Your biggest thing might be getting access to the National Parks. We were originally going to go to Glacier but scrapped it because all the timed entry passes have gone. We could have driven in before 6am but didn’t really feel like that was a gamble we wanted to take/bit of an effort on a holiday. Same thing kept us out of all the National Parks - the tickets sell out basically as soon as they’re released.
We were camping the whole time, which also eats into the day so maybe you’d be happier covering more miles if it’s all hotels.
Highlights of our trip were Red Fish Lake in Idaho, and Craters of the Moon National Monument. The kids want to go back to Red Fish!
I’d recommend checking out the State Parks and National Monuments- still awe inspiring in many cases, but not quite so in demand as the National Parks.
Oh, and bear spray costs £50! An expensive but necessary outlay if you’re going to do any riding, walking or camping.
Have many camping tips if that’s the route you’re going down. Message me if you want endless details on road tripping on a shoestring 🙂
We were originally going to go to Glacier but scrapped it because all the timed entry passes have gone
Is the timed entry a COVID thing as I've never had to "book in advance" for any national park (except campsites, of course)?
On a similar subject, keep an eye on the US political news, particularly this year with the Republicans playing silly buggers with the budget...a couple of years ago, I happended to be in Moab when the Federal budget "ran out".
Great, I thought, no one to collect the park entrance fees...wrong,they closed the gates and kicked everyone out of the parks 🤬
(State and local parks where ok but all National Parks where shut)
I think it started with covid and has been (mostly/totally?) abandoned by now. But certainly worth a check.
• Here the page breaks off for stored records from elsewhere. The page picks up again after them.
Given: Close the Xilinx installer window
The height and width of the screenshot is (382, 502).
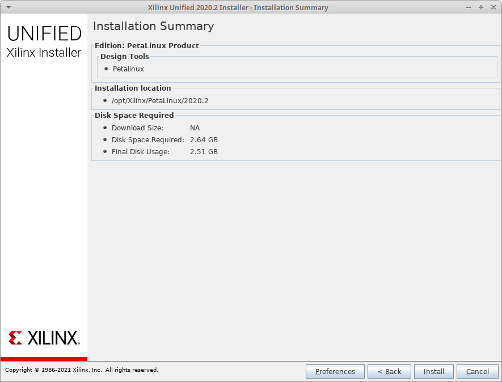Looking at the screenshot, I should click(492, 7).
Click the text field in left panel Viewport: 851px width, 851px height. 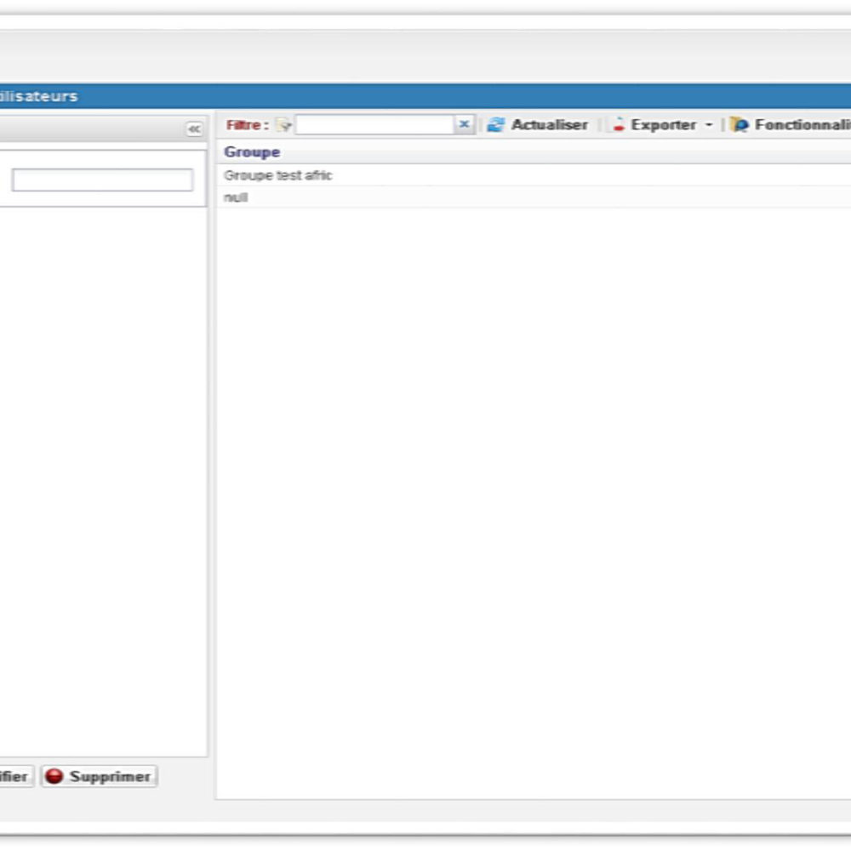coord(102,180)
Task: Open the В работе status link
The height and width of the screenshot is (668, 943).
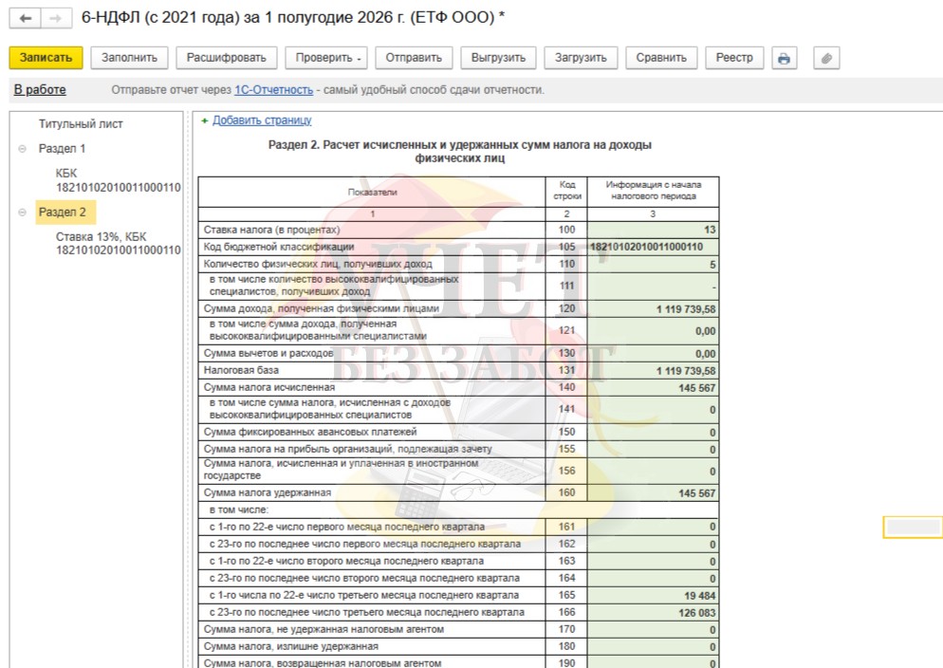Action: (40, 90)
Is the timed entry a COVID thing as I’ve never had to “book in advance” for any national park
can't comment on yellowstone, but it was in place at Yosemite last summer and wasn't a covid thing - they are actively trying to control and reduce visitor numbers to reduce the impact on the fauna and flora. chatting to one of the rangers he was saying that the majority of the national parks have 5-10 year plans in place to achieve this. in Yosemite it included things such as materially reducing the amount of accommodation available in the valley. you could still drive into the park before or after the ranger stations at the 'gates' were manned though - before 8am and after 6pm iirc
thanks for your help. plenty to think about there.